The Portland Timbers' unbeaten streak, 11 games in MLS play, 13 in all competitions, will be on the line and in serious jeopardy on Sunday afternoon, shortly after the conclusion of the World Cup final, when the Timbers take the field in Los Angeles to face a red-hot LAFC looking to jump to the top of the Western Conference (3:00 p.m., TV on ESPN2).
When LAFC visited Providence Park back in May, they did so without the services of a center forward —Marco Ureña was out injured, and Adama Diomande had not yet arrived from Hull City — and the Timbers benefited in what was a humdinger of a 2-1 win.
With a center forward in the lineup, either Ureña or Diomande, LAFC has been absolutely murderous: 9-2-1, versus just 1-2-3 when playing a false nine. They're 4-0-1 in their last five in league play.
That's thanks in large part to Diomande, who has been an absolute terror since debuting at the end of May. Reunited with Bob Bradley, under whose direction he enjoyed the best spell of his career three years ago at Stabaek, he's banged nine goals in his first seven MLS games, with five in his last three outings.
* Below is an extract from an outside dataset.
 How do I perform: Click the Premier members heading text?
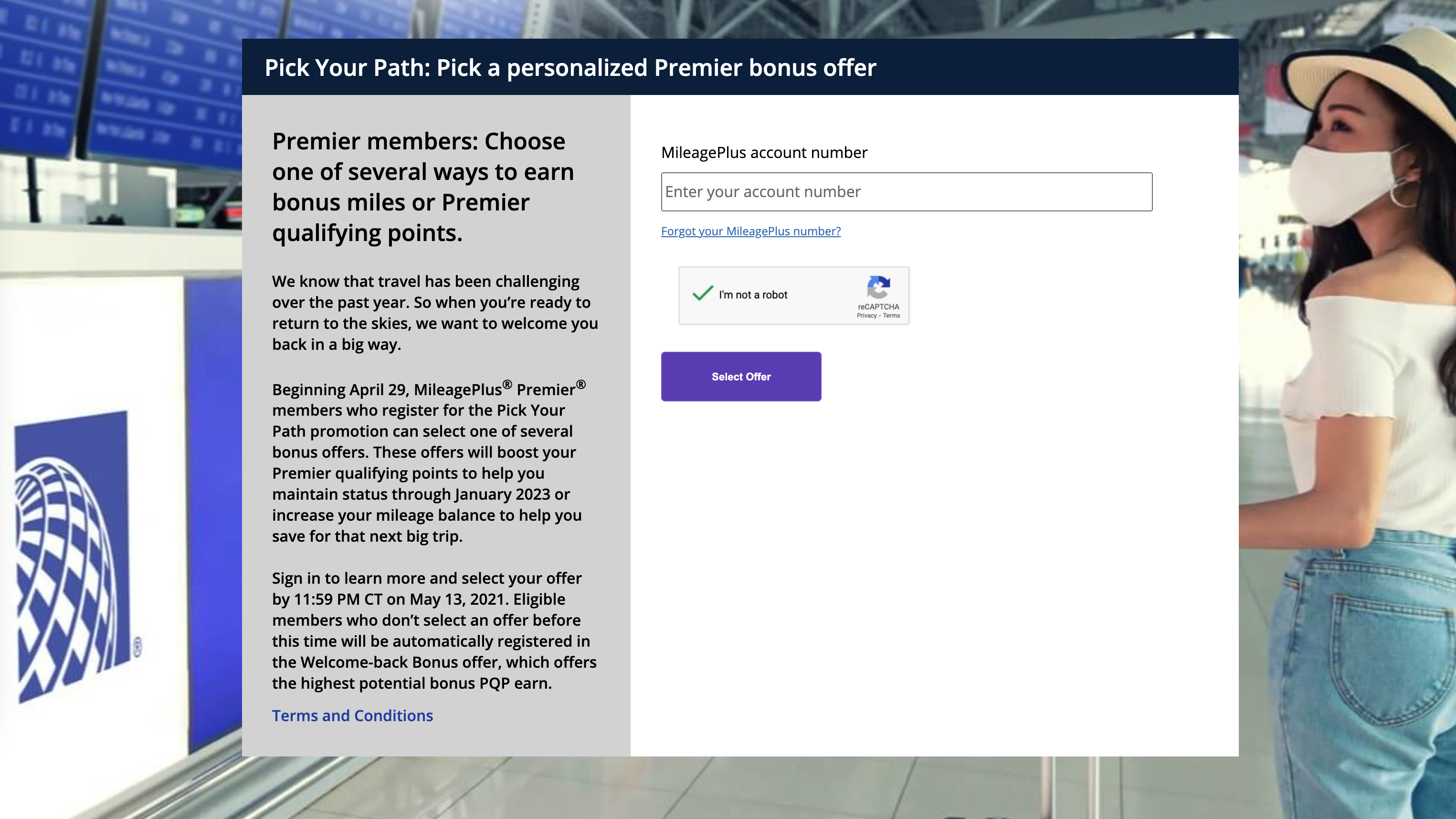[x=423, y=187]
Diomande is staying in the lineup, even with Ureña back from the World Cup. Carlos Vela, meanwhile, will have no such problem getting back into the team now that he has returned from Russia, while the club's third DP, Portuguese midfielder Andre Horta, is eligible to play for the first time on Sunday.
This team is on pace to be the best and highest-scoring MLS expansion side ever, and they're the odds-on favorite to win the Western Conference.
Bradley has favored a 4-3-3 nearly all year, save for a stretch of spring road games in which he used a five-man back-line, and that's the formation we'll see this weekend. His headache, thanks to the arrival of Horta and return of the World Cup contingent, will be in selecting his team.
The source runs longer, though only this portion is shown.